## EXERCISE OBJECTIVE
Please copy each line in the records below that contains the string "will".

Stored dataset items
========
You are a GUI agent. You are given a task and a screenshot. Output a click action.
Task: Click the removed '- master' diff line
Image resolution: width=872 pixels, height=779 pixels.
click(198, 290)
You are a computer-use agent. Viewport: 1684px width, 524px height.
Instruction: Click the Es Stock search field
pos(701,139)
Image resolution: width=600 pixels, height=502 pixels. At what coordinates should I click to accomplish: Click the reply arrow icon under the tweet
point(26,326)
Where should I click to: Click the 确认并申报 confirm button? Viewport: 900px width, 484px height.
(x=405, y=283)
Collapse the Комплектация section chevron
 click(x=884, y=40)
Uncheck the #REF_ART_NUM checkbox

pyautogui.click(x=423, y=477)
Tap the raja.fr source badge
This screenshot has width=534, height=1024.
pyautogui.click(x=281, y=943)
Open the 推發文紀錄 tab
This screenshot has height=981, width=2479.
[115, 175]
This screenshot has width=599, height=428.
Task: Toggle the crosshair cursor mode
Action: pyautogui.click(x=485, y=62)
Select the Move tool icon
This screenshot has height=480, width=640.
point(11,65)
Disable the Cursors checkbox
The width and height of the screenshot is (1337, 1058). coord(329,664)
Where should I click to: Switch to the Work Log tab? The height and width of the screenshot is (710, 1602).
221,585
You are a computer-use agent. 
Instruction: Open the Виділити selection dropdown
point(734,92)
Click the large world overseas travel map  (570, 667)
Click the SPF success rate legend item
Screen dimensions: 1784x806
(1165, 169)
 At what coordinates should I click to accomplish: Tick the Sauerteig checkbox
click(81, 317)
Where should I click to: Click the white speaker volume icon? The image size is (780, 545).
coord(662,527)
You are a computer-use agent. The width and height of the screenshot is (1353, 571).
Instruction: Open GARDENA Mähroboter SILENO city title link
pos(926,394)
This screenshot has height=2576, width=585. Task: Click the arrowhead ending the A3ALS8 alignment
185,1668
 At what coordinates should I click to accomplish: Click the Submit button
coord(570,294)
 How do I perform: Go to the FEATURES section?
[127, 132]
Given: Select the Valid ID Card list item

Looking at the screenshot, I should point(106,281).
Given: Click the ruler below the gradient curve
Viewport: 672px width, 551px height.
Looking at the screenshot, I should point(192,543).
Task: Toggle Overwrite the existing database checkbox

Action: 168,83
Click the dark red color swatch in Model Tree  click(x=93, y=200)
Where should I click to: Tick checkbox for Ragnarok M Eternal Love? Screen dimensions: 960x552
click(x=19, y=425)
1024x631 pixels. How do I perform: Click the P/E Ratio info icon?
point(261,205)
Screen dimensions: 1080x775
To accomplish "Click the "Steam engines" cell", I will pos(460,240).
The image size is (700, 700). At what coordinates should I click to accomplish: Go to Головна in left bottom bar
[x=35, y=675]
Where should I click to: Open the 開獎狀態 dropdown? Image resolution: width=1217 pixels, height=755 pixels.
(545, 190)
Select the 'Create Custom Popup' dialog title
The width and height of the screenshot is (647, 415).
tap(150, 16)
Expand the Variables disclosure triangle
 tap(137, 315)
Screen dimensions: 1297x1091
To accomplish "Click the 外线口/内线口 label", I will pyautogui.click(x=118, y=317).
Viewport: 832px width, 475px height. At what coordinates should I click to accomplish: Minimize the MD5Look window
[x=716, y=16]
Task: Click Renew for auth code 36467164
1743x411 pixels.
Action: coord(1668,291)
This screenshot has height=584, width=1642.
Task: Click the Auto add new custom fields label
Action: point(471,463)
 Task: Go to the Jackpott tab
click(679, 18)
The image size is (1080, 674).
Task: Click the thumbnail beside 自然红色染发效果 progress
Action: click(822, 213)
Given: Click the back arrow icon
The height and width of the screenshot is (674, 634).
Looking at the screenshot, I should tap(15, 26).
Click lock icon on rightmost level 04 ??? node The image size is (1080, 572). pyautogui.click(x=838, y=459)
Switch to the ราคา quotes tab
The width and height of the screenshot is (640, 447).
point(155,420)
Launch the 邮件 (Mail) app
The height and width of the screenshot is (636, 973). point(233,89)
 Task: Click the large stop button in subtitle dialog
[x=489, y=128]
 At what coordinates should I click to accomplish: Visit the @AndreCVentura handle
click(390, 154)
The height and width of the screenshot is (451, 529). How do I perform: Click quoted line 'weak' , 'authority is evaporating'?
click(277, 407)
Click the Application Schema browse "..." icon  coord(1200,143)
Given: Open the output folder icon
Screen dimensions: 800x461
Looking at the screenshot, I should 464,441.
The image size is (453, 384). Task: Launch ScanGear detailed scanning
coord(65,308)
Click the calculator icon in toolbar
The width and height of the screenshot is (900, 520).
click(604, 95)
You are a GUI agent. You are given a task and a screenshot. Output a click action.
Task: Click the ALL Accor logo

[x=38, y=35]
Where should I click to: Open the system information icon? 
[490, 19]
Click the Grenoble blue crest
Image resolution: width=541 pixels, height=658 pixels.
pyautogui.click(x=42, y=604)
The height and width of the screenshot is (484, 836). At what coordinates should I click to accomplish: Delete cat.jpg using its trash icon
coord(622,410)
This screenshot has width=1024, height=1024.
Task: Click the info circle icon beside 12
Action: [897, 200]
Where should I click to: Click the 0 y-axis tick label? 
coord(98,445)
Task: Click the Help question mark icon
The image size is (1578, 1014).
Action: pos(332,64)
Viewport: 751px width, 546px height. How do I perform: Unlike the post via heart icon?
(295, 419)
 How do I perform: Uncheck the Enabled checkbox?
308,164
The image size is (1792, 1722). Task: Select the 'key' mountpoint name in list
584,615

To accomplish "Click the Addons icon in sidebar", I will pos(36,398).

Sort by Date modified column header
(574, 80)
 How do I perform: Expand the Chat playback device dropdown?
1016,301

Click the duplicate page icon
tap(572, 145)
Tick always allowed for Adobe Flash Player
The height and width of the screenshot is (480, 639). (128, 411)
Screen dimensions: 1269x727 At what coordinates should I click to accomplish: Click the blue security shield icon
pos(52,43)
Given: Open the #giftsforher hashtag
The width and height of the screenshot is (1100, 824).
========
## WRITTEN ANSWER
To accomplish "Click the "Steam engines" cell", I will pos(460,240).
To accomplish "Click the 外线口/内线口 label", I will pyautogui.click(x=118, y=317).
To accomplish "Click the Addons icon in sidebar", I will pos(36,398).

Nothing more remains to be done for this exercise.